### PROVIDED RECORDS

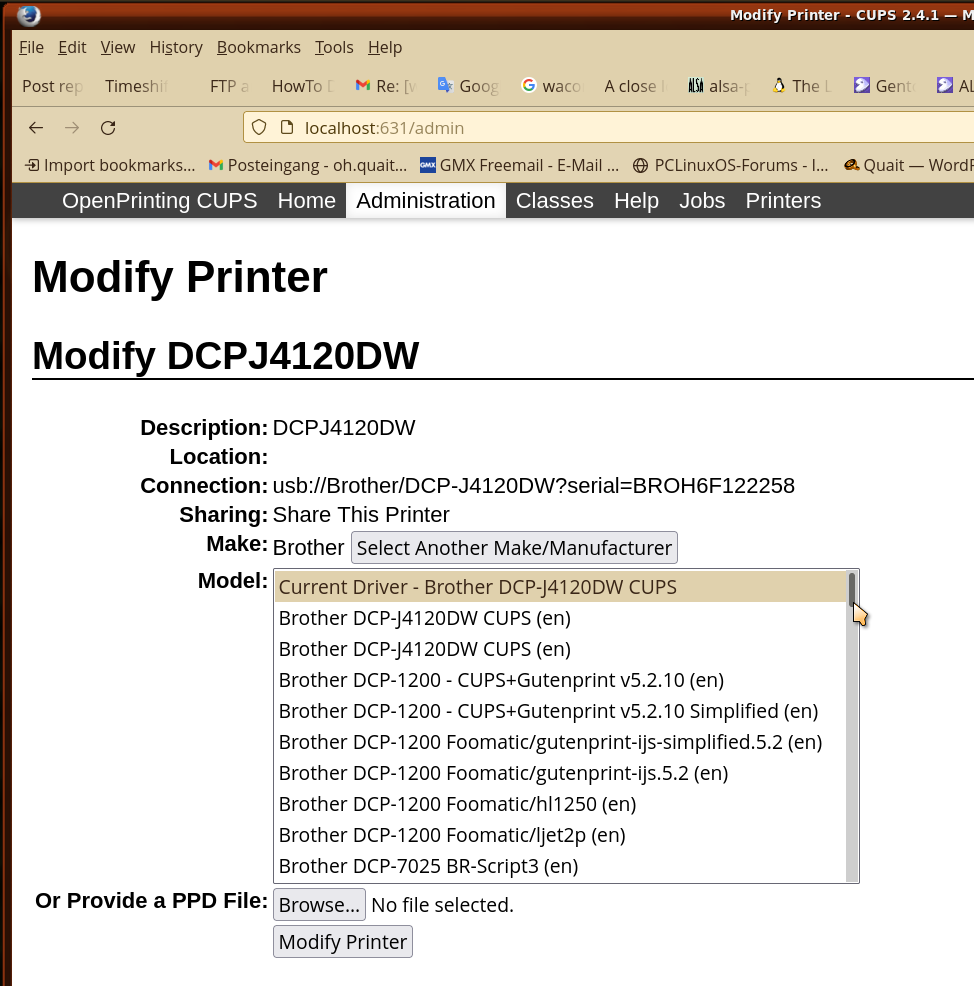Viewport: 974px width, 986px height.
Task: Click the browser back arrow
Action: (36, 127)
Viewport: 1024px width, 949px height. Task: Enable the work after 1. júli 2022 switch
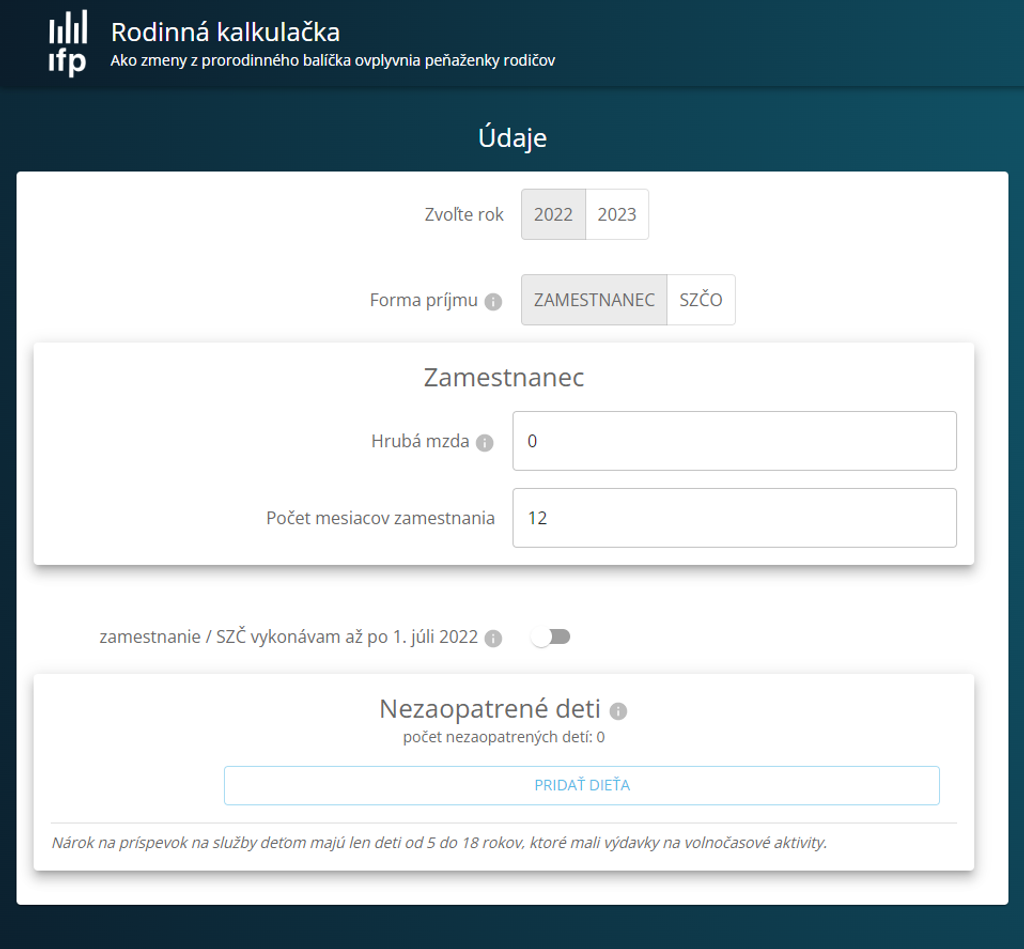(x=551, y=637)
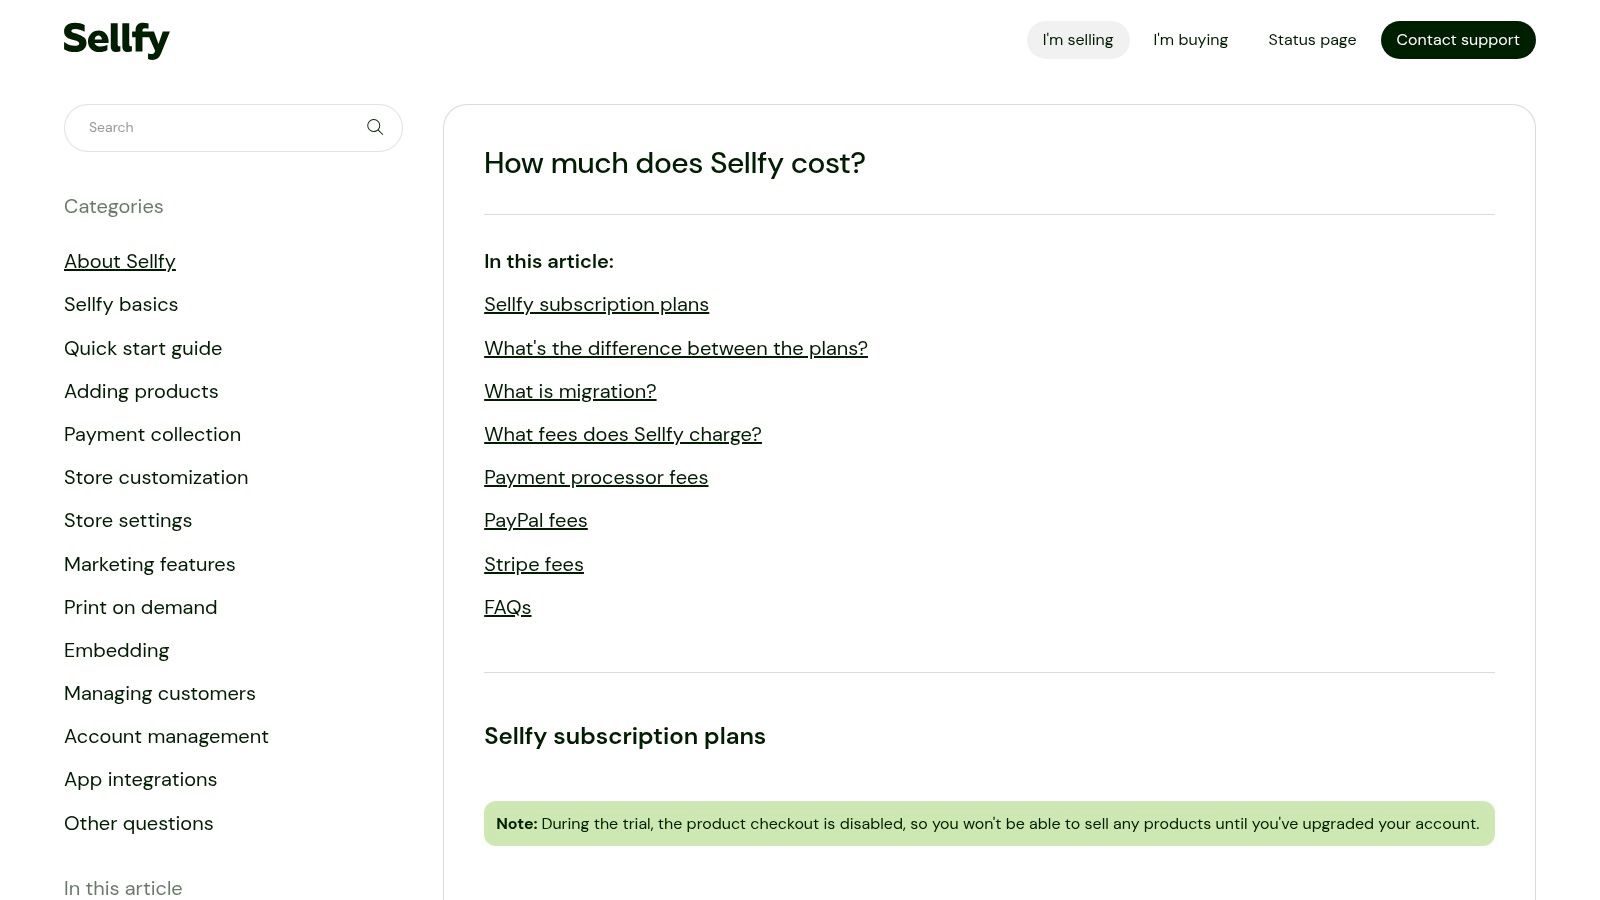The image size is (1600, 900).
Task: Click the PayPal fees link
Action: pos(535,520)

######

• WORK TO BE COMPLETED: What is needed is a word-for-word restatement of the lines from the one holding "Viewport: 1024px width, 949px" to the final line of the data above, inclusive, without any pictures.

• ANSWER TO THE EXERCISE:
Viewport: 1024px width, 949px height. Task: Enable the work after 1. júli 2022 switch
(x=551, y=637)
The image size is (1600, 900).
Task: Click the PayPal fees link
Action: pos(535,520)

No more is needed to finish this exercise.